### TASK MATERIAL
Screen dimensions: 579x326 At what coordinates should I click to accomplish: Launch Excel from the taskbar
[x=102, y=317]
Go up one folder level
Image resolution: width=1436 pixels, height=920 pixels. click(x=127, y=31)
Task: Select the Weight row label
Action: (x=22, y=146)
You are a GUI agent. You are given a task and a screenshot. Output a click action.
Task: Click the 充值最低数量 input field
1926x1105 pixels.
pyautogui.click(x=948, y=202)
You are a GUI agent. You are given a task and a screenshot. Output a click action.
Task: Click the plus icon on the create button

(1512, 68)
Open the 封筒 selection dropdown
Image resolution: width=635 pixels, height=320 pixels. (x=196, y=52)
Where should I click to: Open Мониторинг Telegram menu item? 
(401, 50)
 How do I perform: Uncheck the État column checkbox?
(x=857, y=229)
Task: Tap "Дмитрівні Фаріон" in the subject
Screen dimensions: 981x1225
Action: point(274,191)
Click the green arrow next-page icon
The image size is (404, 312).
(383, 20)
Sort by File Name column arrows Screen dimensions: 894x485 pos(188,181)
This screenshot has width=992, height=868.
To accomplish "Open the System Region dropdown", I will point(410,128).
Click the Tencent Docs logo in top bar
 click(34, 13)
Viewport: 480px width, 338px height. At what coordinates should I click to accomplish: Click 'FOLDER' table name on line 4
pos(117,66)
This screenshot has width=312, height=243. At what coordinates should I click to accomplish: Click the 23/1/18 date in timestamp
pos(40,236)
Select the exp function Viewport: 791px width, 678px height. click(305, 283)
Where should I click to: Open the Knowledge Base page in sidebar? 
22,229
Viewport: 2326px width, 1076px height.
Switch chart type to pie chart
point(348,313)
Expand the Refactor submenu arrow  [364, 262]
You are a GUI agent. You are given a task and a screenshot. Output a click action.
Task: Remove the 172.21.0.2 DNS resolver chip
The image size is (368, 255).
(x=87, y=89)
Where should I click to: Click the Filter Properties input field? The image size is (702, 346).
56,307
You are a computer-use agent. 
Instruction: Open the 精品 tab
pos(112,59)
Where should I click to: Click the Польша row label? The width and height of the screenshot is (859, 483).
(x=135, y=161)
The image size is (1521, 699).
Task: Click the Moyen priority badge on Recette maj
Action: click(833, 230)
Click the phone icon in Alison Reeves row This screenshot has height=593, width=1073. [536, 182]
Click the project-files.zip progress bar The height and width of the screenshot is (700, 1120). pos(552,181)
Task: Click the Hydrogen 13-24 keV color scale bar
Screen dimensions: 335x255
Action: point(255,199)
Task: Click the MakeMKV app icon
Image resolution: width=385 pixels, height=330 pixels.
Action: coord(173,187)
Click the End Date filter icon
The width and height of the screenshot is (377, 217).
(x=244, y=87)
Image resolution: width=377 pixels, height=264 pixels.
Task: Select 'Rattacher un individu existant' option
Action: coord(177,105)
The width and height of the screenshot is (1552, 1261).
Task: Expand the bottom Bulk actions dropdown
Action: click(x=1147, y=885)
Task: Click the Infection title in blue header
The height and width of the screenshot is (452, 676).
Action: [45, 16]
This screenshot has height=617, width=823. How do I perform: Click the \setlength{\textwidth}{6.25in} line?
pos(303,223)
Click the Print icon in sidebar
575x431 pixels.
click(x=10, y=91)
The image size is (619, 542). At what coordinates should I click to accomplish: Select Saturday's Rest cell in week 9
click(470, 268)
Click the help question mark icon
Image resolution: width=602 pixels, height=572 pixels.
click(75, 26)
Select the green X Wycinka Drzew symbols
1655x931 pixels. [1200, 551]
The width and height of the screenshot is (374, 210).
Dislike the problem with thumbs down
######
WHAT TO PRODUCE: Copy the items word for word, from the first line through the line containing "pos(117,66)", with both ends included.

CORRECT OUTPUT:
Screen dimensions: 579x326 At what coordinates should I click to accomplish: Launch Excel from the taskbar
[x=102, y=317]
Go up one folder level
Image resolution: width=1436 pixels, height=920 pixels. click(x=127, y=31)
Task: Select the Weight row label
Action: (x=22, y=146)
You are a GUI agent. You are given a task and a screenshot. Output a click action.
Task: Click the 充值最低数量 input field
1926x1105 pixels.
pyautogui.click(x=948, y=202)
You are a GUI agent. You are given a task and a screenshot. Output a click action.
Task: Click the plus icon on the create button

(1512, 68)
Open the 封筒 selection dropdown
Image resolution: width=635 pixels, height=320 pixels. (x=196, y=52)
Where should I click to: Open Мониторинг Telegram menu item? 
(401, 50)
 How do I perform: Uncheck the État column checkbox?
(x=857, y=229)
Task: Tap "Дмитрівні Фаріон" in the subject
Screen dimensions: 981x1225
Action: point(274,191)
Click the green arrow next-page icon
The image size is (404, 312).
(383, 20)
Sort by File Name column arrows Screen dimensions: 894x485 pos(188,181)
This screenshot has width=992, height=868.
To accomplish "Open the System Region dropdown", I will point(410,128).
Click the Tencent Docs logo in top bar
 click(34, 13)
Viewport: 480px width, 338px height. At what coordinates should I click to accomplish: Click 'FOLDER' table name on line 4
pos(117,66)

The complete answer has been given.